Ms_Valentine's profile

Ms_Valentine
Posted by Ms_Valentine on Tue 7 Jul 09, 5:23 PM to Ms_Valentine's blog.

Someone used that phrase on SD a few days ago to describe punishment taking place well after the offence has occurred often accompanied by a kind of ritual or ceremony.

I have already said on this site that I fail to see why one must not punish when angry, as anger is merely an emotion, it does not have to have an effect upon how we act. People can exert self control and not abuse a sub/slave even if they do punish them when still annoyed about their misbehaviour.

I almost always punish p straight after an offence occurs or as soon as I am aware of it. There is no ritual. The cane is out, strokes are given, no unnecessary effort on my part and as little disruption to my plans for the day is incurred.

I see a punishment ceremony or ritual as giving the misbehaviour too much of my time and effort. It makes the bad behaviour seem important. Giving t more than it's share of attention. Some subs/slaves might even like the punishment ritual. Surely that can't be right?

Also punishing after a while in cold blood, so to speak, seems like a form of revenge to me. It doesn't feel like correction of mistakes and a moving back to normal.
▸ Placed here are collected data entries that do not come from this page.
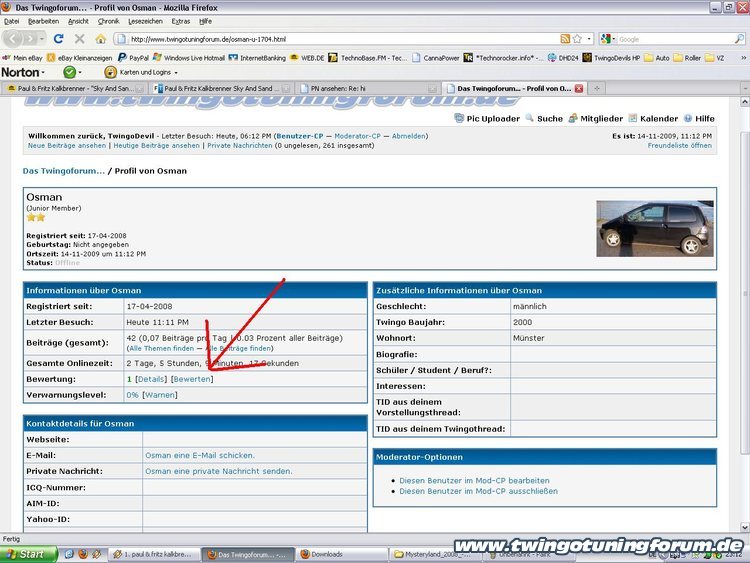Click the Norton green checkmark icon
The width and height of the screenshot is (750, 563).
point(70,72)
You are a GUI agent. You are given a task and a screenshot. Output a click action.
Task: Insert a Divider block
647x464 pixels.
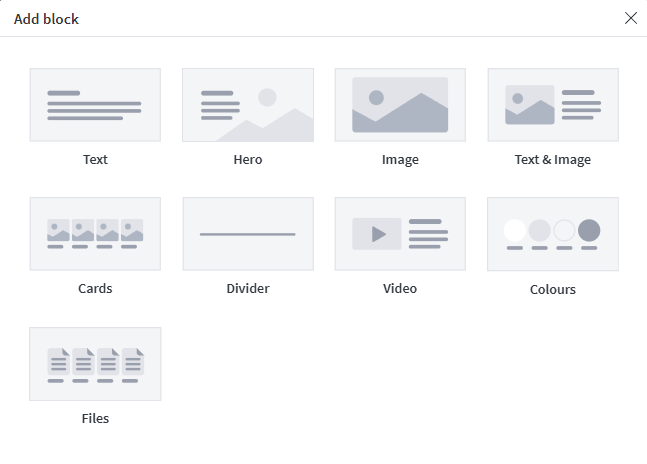click(248, 234)
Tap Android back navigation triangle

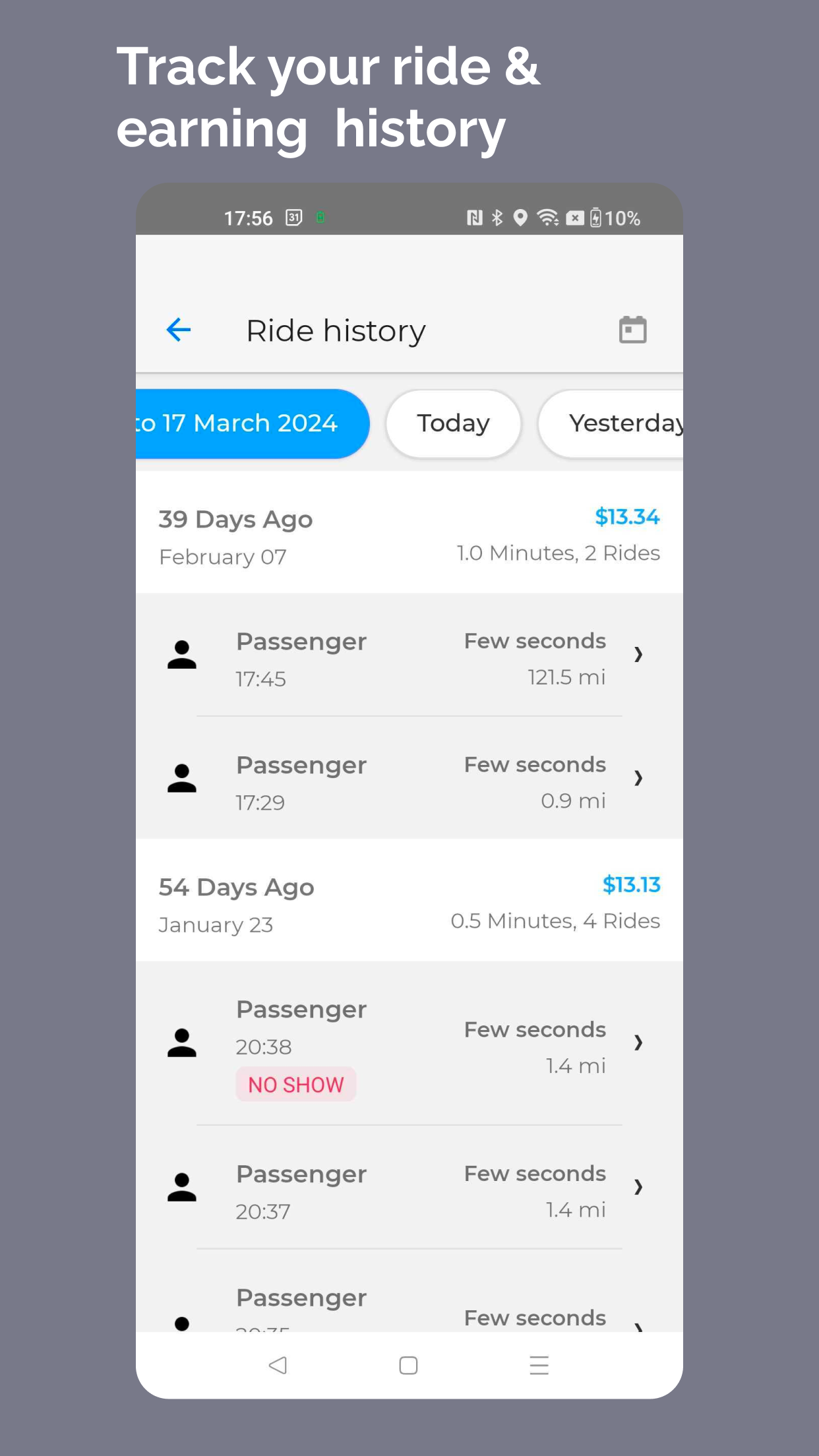278,1365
It is as though punishment is expected, allowed for, and ritualised.

I don't expect to have to punish p. I expect him to be well behaved and obedient. When I do have to , I am annoyed with him for forcing me to do something I had not been planning. Don't get me wrong, he does not misbehave to get punishment. He hates the cane. The pain makes him shed tears and he generally does all he can to avoid it.

I act as though I never think he will need punishing and when I do it is short, sharp and very unpleasant. He tends not to need it again for quite a while, often no more than three times per year which is not bad given he is with me all the time.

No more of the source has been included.